Du 27 juillet au 21 septembre 2014

Une surface, du latin superficies, désigne la partie apparente d’un corps, puis une couche peu profonde. En physique, la surface propre d’un objet désigne sa limite, sa frontière avec le reste de l’univers, tandis que la surface de contact entre deux objets ou, plus généralement, deux milieux différents, désigne la frontière commune à ces deux objets ou milieux. En géographie, la surface terrestre est une couche géologique. Par extension, elle peut aussi désigner sa partie superficielle : le sol.

Une mesure, désigne un étalon, une grandeur prise comme terme de comparaison pour évaluer la durée, l’étendue, la quantité, le poids… En physique, une « mesure » est la détermination d’une grandeur particulière, la quantification d’une donnée, grâce à un étalon ou une unité. En musique, la mesure est une unité temporelle, constituée d’un cycle de plusieurs temps d’égale durée.

Pour cet accrochage d’été, La Tannerie vous propose un voyage « démesuré ».

Si la mesure est un outil commun qui, par convention, permet de quantifier les choses et le monde, les artistes qui s’en emparent ici interrogent cet ensemble de conventions et d’unités.
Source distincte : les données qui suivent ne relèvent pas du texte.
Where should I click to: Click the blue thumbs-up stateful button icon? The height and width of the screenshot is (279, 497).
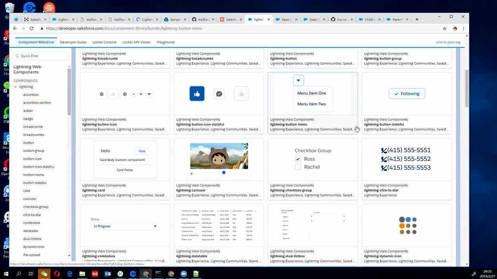(197, 93)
Leurs œuvres oscillent entre singularité et déclinaisons, résonances et résistances, entre emprunts et redéfinitions. Elles s’appuient sur la notion même de mesure, pour la reformuler. Entre corps et espace, dans des intervalles de temps choisis, par mises en oeuvre particulières de la matière ou simples échantillonnages, les artistes nous donnent à voir des pièces conceptuelles et sensibles. Les différentes surfaces qu’elles proposent déclinent ainsi les notions de mesure, de référence d’étalon, de limite, de contact… un ensemble qui qualifie la définition même de cette « partie apparente d’un corps ».
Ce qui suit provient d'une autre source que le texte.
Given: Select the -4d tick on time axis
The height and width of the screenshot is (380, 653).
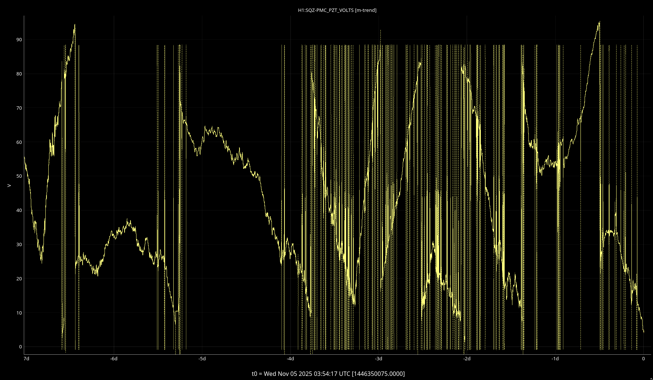Looking at the screenshot, I should pyautogui.click(x=290, y=359).
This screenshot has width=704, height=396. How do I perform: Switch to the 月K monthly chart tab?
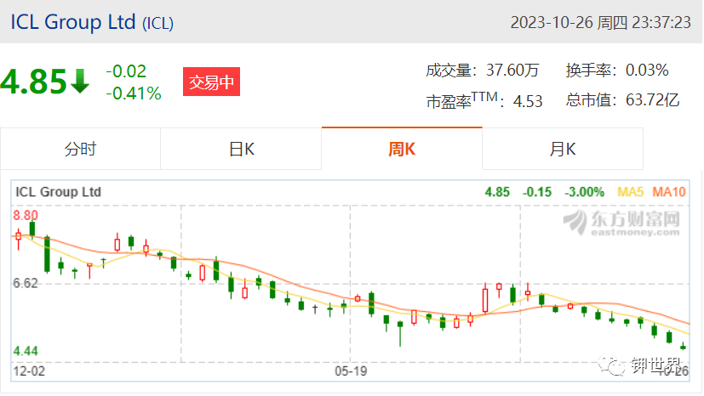click(563, 150)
A l’origine de la mesure, il y a ce besoin de l’échange, du partage, du dénominateur commun, ce besoin universel de pouvoir nommer et quantifier les éléments de notre environnement : les objets, mais aussi les espaces, le temps… Pour introduire cette exposition, il nous a semblé utile de revenir aux sources, direction donc l’Observatoire de Paris. Les documents exceptionnels que nous avons consultés proposent eux aussi des voyages magnifiques, à la frontière entre la science de la mesure et l’art de sa représentation. Nous en restituons quelques-uns dans le livret et dans l’exposition, proposés comme des clefs de lecture offertes aux regards, de contrepoints qui aideront à bien mesurer la singularité et la force des travaux présentés à La Tannerie cet été. Un peu de la mesure terrestre avec les travaux de Jacques Cassini (qui ont servi à déterminer la méridienne de France), un peu de la mesure du ciel avec ce premier cliché des Pléiades de 1906, et la vitesse de la lumière même avec ce tir laser entre l’Observatoire de Paris et Montmartre réalisé en 2005.

Pour interroger cette série de conventions, il est impératif pour les artistes, à l’instar de Bauduin dont l’oeuvre entière est consacrée à cette tâche (se priver de la lecture érudite des titres de ses œuvres serait bien regrettable), de « dé-poser » la mesure et les outils que notre histoire a inventé. Chez Evariste Richer aussi, le mètre vierge vient comme une respiration. Si dans ses œuvres il emprunte à la science et aux protocoles de mesures et de représentations, c’est pour interroger notre monde et ses représentations codées, la mécanique de l’univers et ses phénomènes naturels inexpliqués. Chez Claude Courtecuisse encore, l’axonométrie comme système de représentation en « vraie grandeur » ne donne pas une lecture plus claire ou plus transparente du sujet, elle contribue au contraire à l’expression de sa complexité, et de sa polysémie. L’hommage au porte bouteille de Duchamp ou la remédiation de la figure de la mélancolie de Durer explorent notamment le potentiel du déplacement de la mesure.

Si toutes les œuvres présentées ici ont en commun d’emprunter ou de convoquer la mesure, elles échappent pourtant à toutes appréciations finies. Les surfaces qu’elles proposent ne se contentent pas de quantifier, elles sont ouvertes. Leurs matérialités ouvrent et augmentent la perception de notre réalité. Dans une société qui valorise tout par comptages frénétiques (le temps, l’argent, les points les « amis » même…), merci aux artistes présents ici, de nous livrer la pensée, le tangible, l’incommensurable, comme une forme de résistance, une nécessité absolue de l’oeuvre.

Quand on aime, on ne compte pas…

Erwan Le Bourdonnec / La Tannerie, juin 2014.